Liverpool Care Pathway case studies
Your patient, Bob Daniels:*
- A retired, 73-year-old farmer
- Registered with your practice for 30 years, widowed several years ago
- End-stage heart failure secondary to ischaemic heart disease
- On maximum tolerated medicines for heart failure
- Currently an in-patient following admission for increasing breathlessness
The prognosis: The hospital registrar advises you that Bob’s condition will continue to deteriorate
and he is not expected to last more than a few days. The patient is fully aware that he is dying.
The family: His daughter, Karen, a registered nurse has arrived to be with her father. Bob wants to
die at home. Karen agrees to assist, however, she is concerned that she may need specialist palliative support to manage
her father’s distress caused by his breathlessness.
Your network: Eighteen months previously you had a training session with a district nurse, who is
the LCP facilitator in your region. Your practice, along with others in the region, has an existing relationship with
the hospice. After consultation with the district nurse, both you and Karen are confident that quality care can be provided.
What do you do? You are sent a copy of the community LCP document from the hospice. With the district
nurse and Karen, you construct a care plan with prescriptions for oxygen, anxiolytics and opiates to be used on an as
required (prn) basis. The district nurse agrees to visit Bob daily and you will phone every morning and evening. At Bob’s
request, Karen contacts several of his friends and neighbours. The LCP document is held at the bedside allowing each
member of the team to record visits and make notes. You also update Bob’s medical record at the practice with brief
notes from your phone calls.
What happens? After 48 hours Karen phones, clearly upset. She reports that Bob’s condition has
worsened. Later that morning, you visit and find Bob distressed and breathless with Karen not coping well. You rule out
urinary retention and spiritual distress as guided by the Pathway, then choose to administer anxiolytics and phone the
hospice for guidance on how best to counsel Karen. That evening Karen reports that her father appears much more comfortable.

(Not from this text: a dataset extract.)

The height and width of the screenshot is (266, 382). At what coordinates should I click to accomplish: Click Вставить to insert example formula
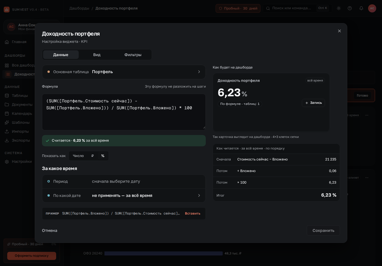click(193, 213)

The following morning you are told that Bob died during the night.
Conclusion: In this example, it is unlikely that the LCP has significantly improved the quality of
any clinical decisions that have been made. However, it has provided a strong support framework that has given the daughter
the confidence to follow her father’s final wishes. Through good communication, encouraged by the LCP, the final
concerns of the patient have been addressed, allowing him to die in peace.
Your patient, Isla Coddington:*
- A 77 year old woman with metastatic breast cancer
- Lives at a residential care facility
- Has been bed bound for the past month due to her deteriorating condition
- Anorexic and nauseous
The prognosis: Several weeks ago, Isla’s oncologist advised her family that given her increasing
symptoms and the advanced state of the cancer, her life expectancy was weeks or days.
The family: Isla’s husband died several years ago and her two children live nearby. They visit
regularly but are worried that their mother is suffering.
Your network: The residential care facility has recently registered to use the LCP, however, you are
not familiar with the details of the Pathway. After spending half an hour reviewing the LCP process and viewing the LCP
document you are more confident.
What do you do? At a meeting with Isla’s family and the charge nurse, you explain that their
mother will be cared for according to the Pathway. This appears to alleviate their concerns. In conjunction with the
charge nurse you create a care plan that includes cyclizine (50 mg sub-cutaneously every eight hours) for her nausea.
As suggested by the LCP you pre-emptively prescribe morphine (2.5 mg, four hourly) sub-cutaneously for pain or dyspnoea
should the patient require it, with instructions to increase the dose if necessary. You also prescribe an anxiolytic
in case of agitation and an anticholinergic in case Isla develops respiratory tract secretions.
What happens? Two days later the charge nurse phones. Isla’s situation has deteriorated, however,
with the prescribed medication she appears comfortable and is still able to talk with her family.
After three days you meet with the charge nurse, carers and family as agreed in the care plan. The family mentions
that Isla briefly complained of pain, however, this was quickly relieved by increasing the morphine dose. Upon reassessment
you find that Isla is dehydrated and that this may be causing discomfort. After discussion with Isla’s family you
ask for a sub-cutaneous infusion of saline to be arranged. The next day you are told that Isla died during the night.
Conclusion: The principle benefit of the LCP was to assure family members that their mother would
receive the best possible care. This allowed the family to focus their last days on their relationship with their mother.
You were confident that the residential care nurses had clear guidance from the care plan and were not required to intervene.
The pre-emptive prescribing of morphine allowed for pain control without delay and discomfort to the patient.